## START Passage to read

Together, we can do it!
At CJS we have been learning all about applying a Growth Mindset to our work at school. We have learnt about Famous Failures and The Dip and how we can use a growth mindset to help us to be resilient and make progress in everything that we do.
Here at CJS, we want our children to understand that it is okay to be stuck and to make mistakes, and that some of their best learning is done when they find things the hardest. Rather than simply praising success, we praise effort and persistence. We know that FAIL stands for First Attempt In Learning and so failure shouldn’t be a scary – it’s just part of the learning journey!
We believe the best thing to do is to teach children to love challenges, be intrigued by mistakes, enjoy effort, and keep on learning. We try to make sure that all children encounter challenges and find some work tough! Our children recognise that effort, persistence and good teaching are what help them improve.
We have learnt about the two types of mindsets that children and adults can have; a ‘fixed’ mindset and a ‘growth’ mindset. Below is an overview of the traits of each:
It has been proven that having a Growth Mindset can improve children’s progress and attainment. As a result, we are teaching our children that by having a Growth Mindset they can grow their brains and intelligence (like a muscle!) and achieve anything they want!
The teachers have learnt about the work of Carol Dweck, a professor who has done a lot of work on Growth Mindset. Here is what she says:
"In a fixed mindset students believe their basic abilities, their intelligence, their talents, are just fixed traits. They have a certain amount and that's that, and then their goal becomes to look smart all the time and never look dumb. In a growth mindset students understand that their talents and abilities can be developed through effort, good teaching and persistence. They don't necessarily think everyone's the same or anyone can be Einstein, but they believe everyone can get smarter if they work at it."

## END Passage to read
## START Raw records

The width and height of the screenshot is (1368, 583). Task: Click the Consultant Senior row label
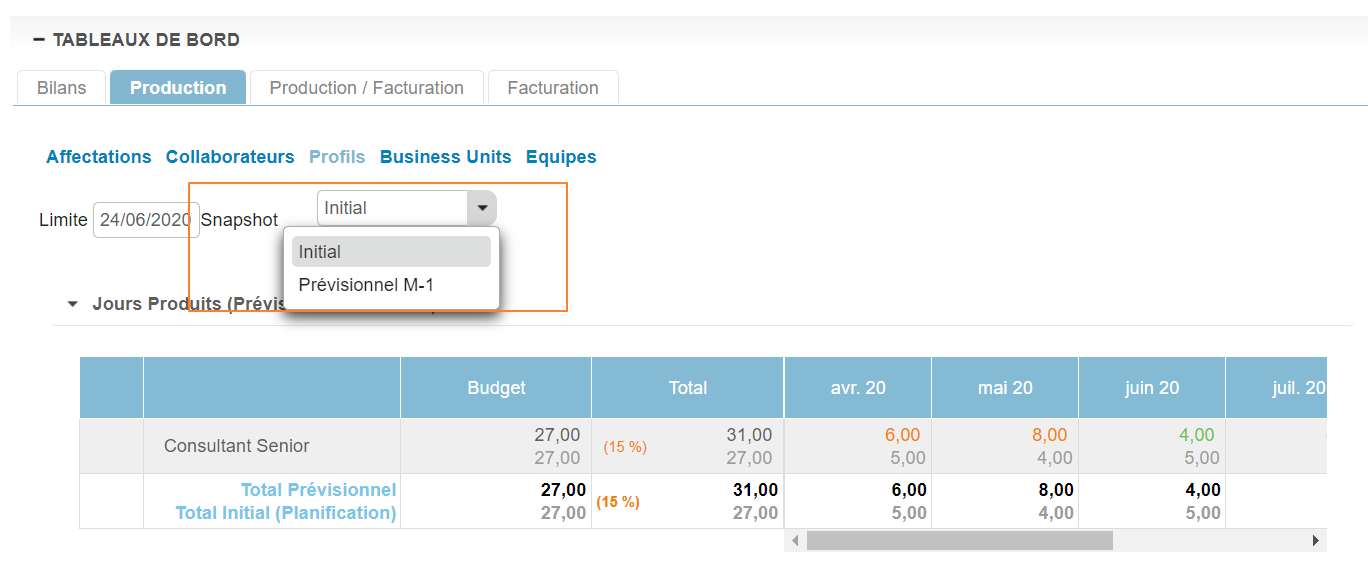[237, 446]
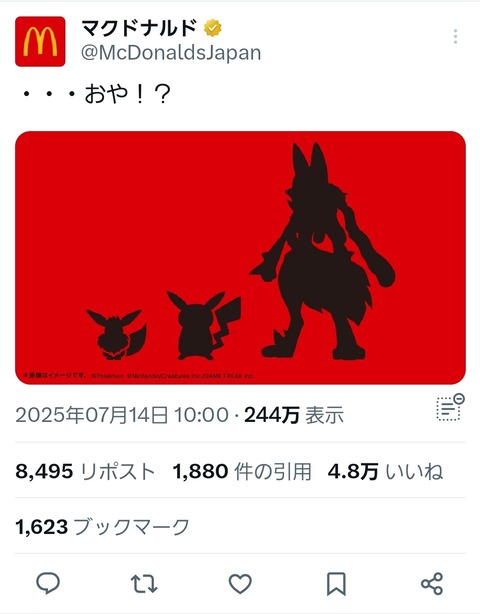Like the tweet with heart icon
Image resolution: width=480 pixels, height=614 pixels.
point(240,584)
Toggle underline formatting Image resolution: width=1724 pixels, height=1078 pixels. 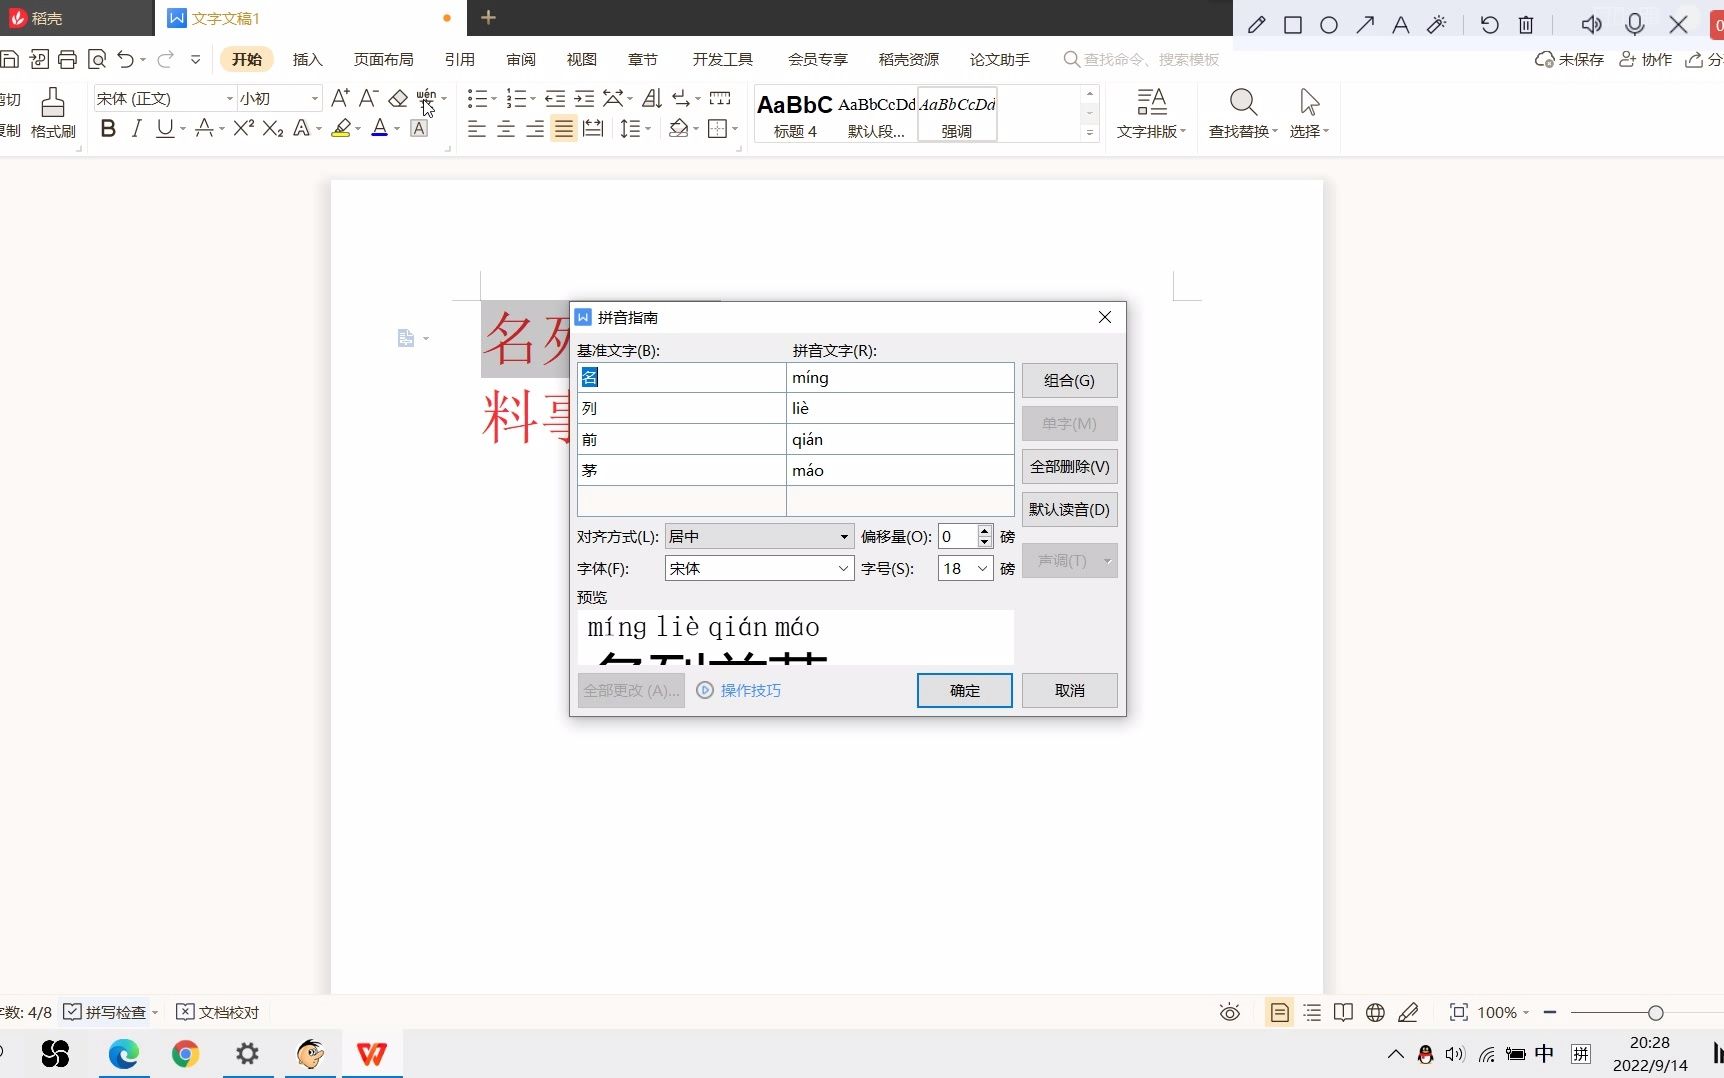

## END Raw records

**What is asked**. Rewrite the growth mindset text from "We believe the" up to and including "help them improve.", replacing "intrigued by" with "curious about".

**Solution to this exercise**.
We believe the best thing to do is to teach children to love challenges, be curious about mistakes, enjoy effort, and keep on learning. We try to make sure that all children encounter challenges and find some work tough! Our children recognise that effort, persistence and good teaching are what help them improve.